Книга, которую я пишу, завершила она или нет свою траекторию? Я, который даже на этих страницах хвастаюсь тем, что никогда о таких вещах не заботился, потому что о конце меня оповещает толчок, — я впервые задумался. Смогу ли я и дальше говорить с вами, писать этот дневник, который и дневником-то не назовешь, — и рассказывать о том, что со мной происходит? Это значило бы насиловать механизм. Это значило бы писать не эту книгу, которая рождается сама собой, а другую, насильственную. Я поддаюсь на хитрость вокзальных перронов, где бежишь вслед за поездом, вскакиваешь на подножку, лишь бы оттянуть момент обрыва нити, которая опутывает наше сердце и сердце того, кто уезжает. Меня раздирают тяга к привычному и фатальная необходимость разрыва. Ведь я представлял нас вдвоем, молодыми, каким я сам был когда-то, остановившимися на углу улицы, сидящими в сквере, лежащими ничком на кровати или опирающимися локтем о стол и болтающими обо всем на свете. А теперь я вас покидаю. Но покидаю, разумеется, не совсем, потому что настолько слился с чернилами, которыми пишу, что передал им мой пульс. Разве вы не чувствуете его большим пальцем, прижимающим уголок страницы? Меня бы удивило, если бы не чувствовали, потому что его биение передается моему перу и производит ни на что не похожий шум — бешеный, ночной, причудливый: ритм моего сердца, записанный и звучащий в «Крови поэта». «Поэт умер.
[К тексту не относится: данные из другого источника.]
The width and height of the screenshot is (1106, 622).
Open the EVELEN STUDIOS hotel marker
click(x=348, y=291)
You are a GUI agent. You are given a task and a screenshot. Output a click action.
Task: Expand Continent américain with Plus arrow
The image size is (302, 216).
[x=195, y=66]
Да здравствует поэт». Именно это кричат его чернила. Именно это глухо отбивают его барабаны. От этого горят траурные свечи. И от этого пульсирует ваш карман, в который вы положили мою книгу, а прохожие оборачиваются и пытаются понять, что там за шум. В том и состоит разница между книгой, которая не
Вы достаете книгу из кармана. Читаете. Если у вас получится читать так, чтобы ничто не отвлекало вас от текста, то вскоре вы почувствуете, что я вошел в вас; вы вернете меня к жизни. Вы даже рискуете неожиданно повторить какой-нибудь мой жест или глянуть моим взглядом. Само собой, я говорю о молодежи того времени, когда я перестану существовать во плоти и кровь моя перестанет быть чернилами.
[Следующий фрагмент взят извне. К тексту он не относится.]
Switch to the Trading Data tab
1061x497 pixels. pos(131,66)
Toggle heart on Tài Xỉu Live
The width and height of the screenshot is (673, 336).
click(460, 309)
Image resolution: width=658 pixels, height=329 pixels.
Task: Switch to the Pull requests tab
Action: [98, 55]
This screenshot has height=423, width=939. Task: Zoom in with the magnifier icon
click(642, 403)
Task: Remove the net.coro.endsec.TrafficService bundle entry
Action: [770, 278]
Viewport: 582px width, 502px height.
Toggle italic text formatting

Мы с вами заодно. Помните, как важно, чтобы мои палочки и крючочки, превратившиеся в печатные буквы, вновь обрели через вас свои изгибы и распрямили их, мгновенно переплетя наши линии так, чтобы мое тепло слилось с вашим теплом.
Если вы будете дословно исполнять мои указания, то произойдет частичное смешение, и эта довольно невзрачная шкатулка, то бишь книга, перестанет быть только книгой, потому что в силу вступит договор о взаимопомощи, согласно которому живой помогает мертвому, а мертвый — живому. Вы дадите мне столько же, сколько от меня получите. И не будем больше к этому возвращаться.
Нынешним вечером, когда я взываю к детям детей наших детей, я страдаю от довольно неприятного недуга. Между средним и безымянным пальцами правой руки у меня сходит кожа. Под мышками точно пучки крапивы. Но я заставляю себя писать, потому что бездействие удесятеряет мою пытку. Вот я и переношусь мысленно в ту эпоху, когда страдать будет не мое тело, а мои страницы. Возможно, именно так все и будет. Потому что столь красноречивые чернила, как мои, не могут оказаться совершенно безвредными.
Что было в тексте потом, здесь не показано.